At $JOB, we have feature flags of innumerable shapes and sizes. Some are based on account standing, some are % gradual rollout at random, others are a more thoughtful low-risk to high-risk rollout across customers and hosts. Some are manual flipped per customer/only on certain dev hosts. Literally anything you can think of, we have tied behavior to it.
But, we've got good frameworks in place such that at the call sites where behavior diverges, it's just checking a boolean.
if PermissionController.get().get(MyPerm.class): doA() else: doB().
I suspect this is pretty common, and its still easy to do the dead code elimination on.
> if PermissionController.get().get(MyPerm.class): doA() else: doB().
oh, but if a behavior changes when a feature flag is active, there's a very strong case for it to be pluggable behavior strategy, so I like these so much better as an unconditional call to `self.getThingStrategy().execute()`
Yes, but you move the logic for deciding which branch to take to an underlying function.

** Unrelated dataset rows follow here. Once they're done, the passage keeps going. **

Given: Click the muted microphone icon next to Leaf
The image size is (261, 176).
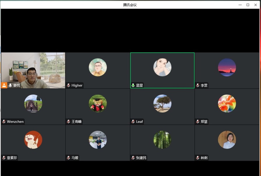Looking at the screenshot, I should pyautogui.click(x=133, y=122).
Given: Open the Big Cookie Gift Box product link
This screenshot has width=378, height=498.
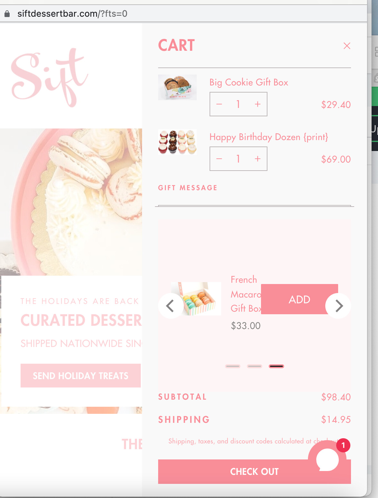Looking at the screenshot, I should (x=249, y=83).
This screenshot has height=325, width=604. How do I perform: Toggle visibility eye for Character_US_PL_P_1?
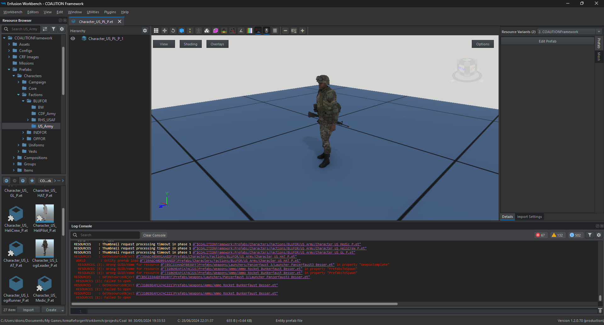(x=73, y=38)
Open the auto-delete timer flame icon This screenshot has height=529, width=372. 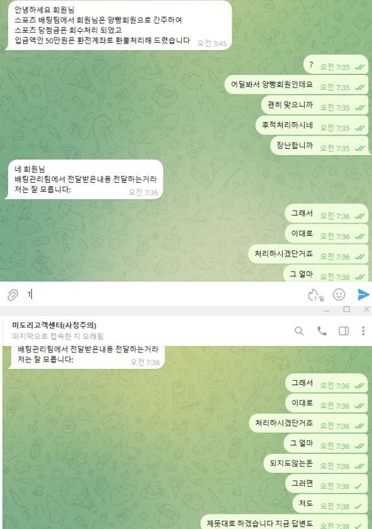pyautogui.click(x=315, y=295)
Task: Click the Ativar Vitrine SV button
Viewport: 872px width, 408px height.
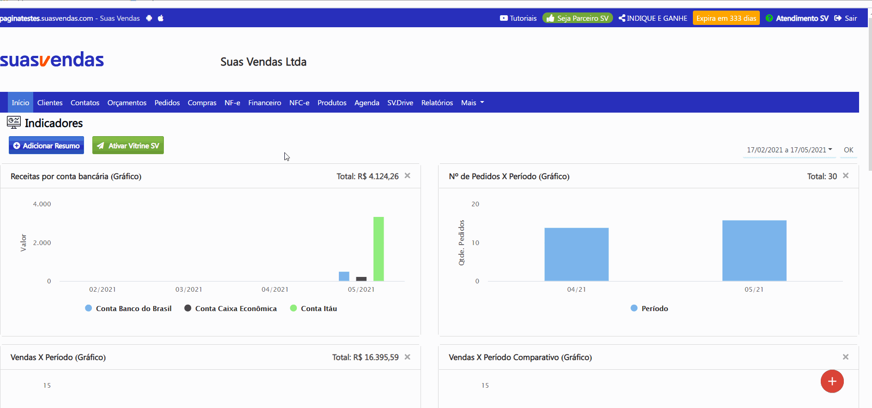Action: tap(128, 145)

It pollutes the parent function less, but results in more overall functions for places to hide.
Also, if the logic gets more complicated than just an if statement (if Permision... and date < cutoffdate: etc) you don't further pollute the parent function.

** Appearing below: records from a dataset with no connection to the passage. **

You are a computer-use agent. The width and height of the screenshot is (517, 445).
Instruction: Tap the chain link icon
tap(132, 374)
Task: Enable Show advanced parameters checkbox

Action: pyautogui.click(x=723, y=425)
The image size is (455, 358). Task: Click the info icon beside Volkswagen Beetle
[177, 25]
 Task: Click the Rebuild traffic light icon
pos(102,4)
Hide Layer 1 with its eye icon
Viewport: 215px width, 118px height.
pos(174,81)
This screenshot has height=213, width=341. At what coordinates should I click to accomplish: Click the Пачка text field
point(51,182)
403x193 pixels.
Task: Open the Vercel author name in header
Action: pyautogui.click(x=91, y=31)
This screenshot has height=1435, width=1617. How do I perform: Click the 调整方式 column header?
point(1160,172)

Naah, but at least that would make the decision simple and clear (if condition return doA else return doB).
Better would be for whatever ThingFactory or getThingService instantiates the Thing to make the decision, and compute it up front.

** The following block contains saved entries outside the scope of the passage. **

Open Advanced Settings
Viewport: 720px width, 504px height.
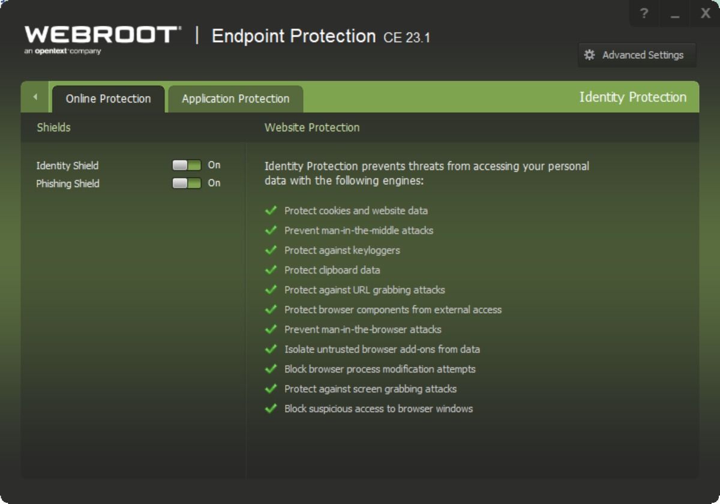[x=637, y=55]
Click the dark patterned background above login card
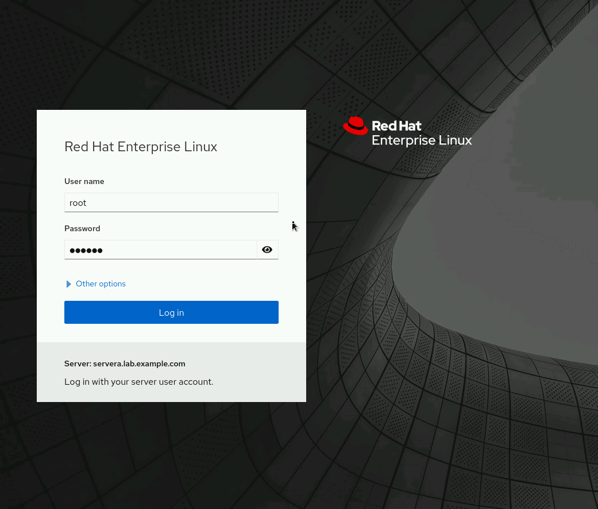Screen dimensions: 598x509 pyautogui.click(x=172, y=58)
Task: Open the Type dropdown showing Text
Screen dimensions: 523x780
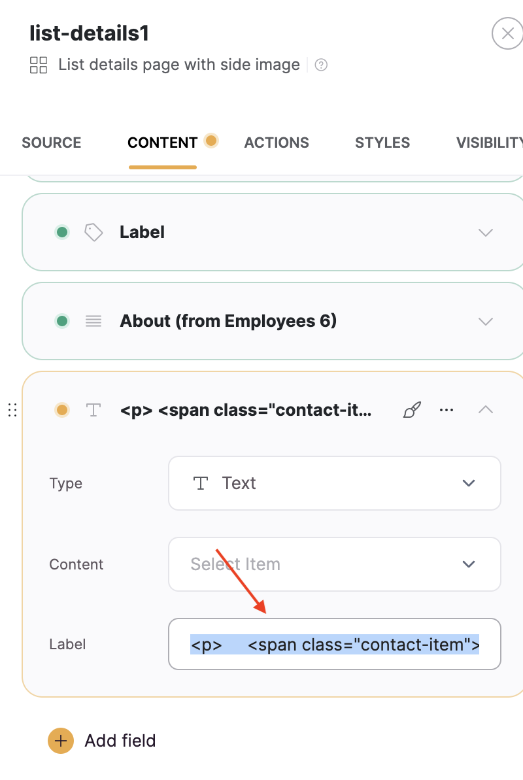Action: click(x=335, y=483)
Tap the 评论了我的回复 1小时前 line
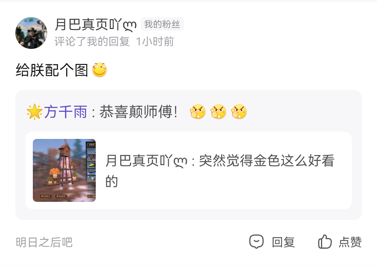377x265 pixels. pyautogui.click(x=114, y=42)
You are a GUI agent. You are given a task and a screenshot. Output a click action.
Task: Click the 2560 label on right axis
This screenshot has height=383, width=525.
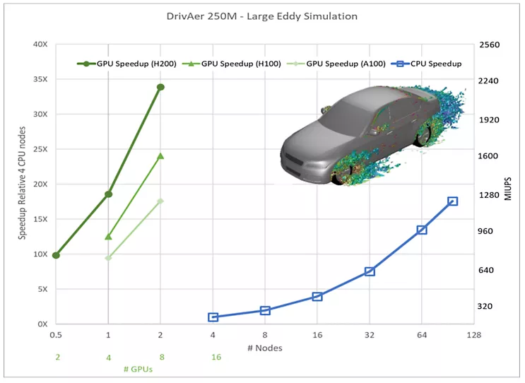pyautogui.click(x=489, y=45)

If-else statements in application logic tangle the concepts of "what should be done and why?" with "let me do this Way 1" and "let me do this Way 2". Ideally a typical service (or model or similar) shouldn't be aware that "feature flags" as a concept exist, and this should be regarded as inimical to their encapsulation. It should just know that it delegates a decision to Way N.
But, we've got good frameworks in place such that at the call sites where behavior diverges, it's just checking a boolean.
if PermissionController.get().get(MyPerm.class): doA() else: doB().
I suspect this is pretty common, and its still easy to do the dead code elimination on.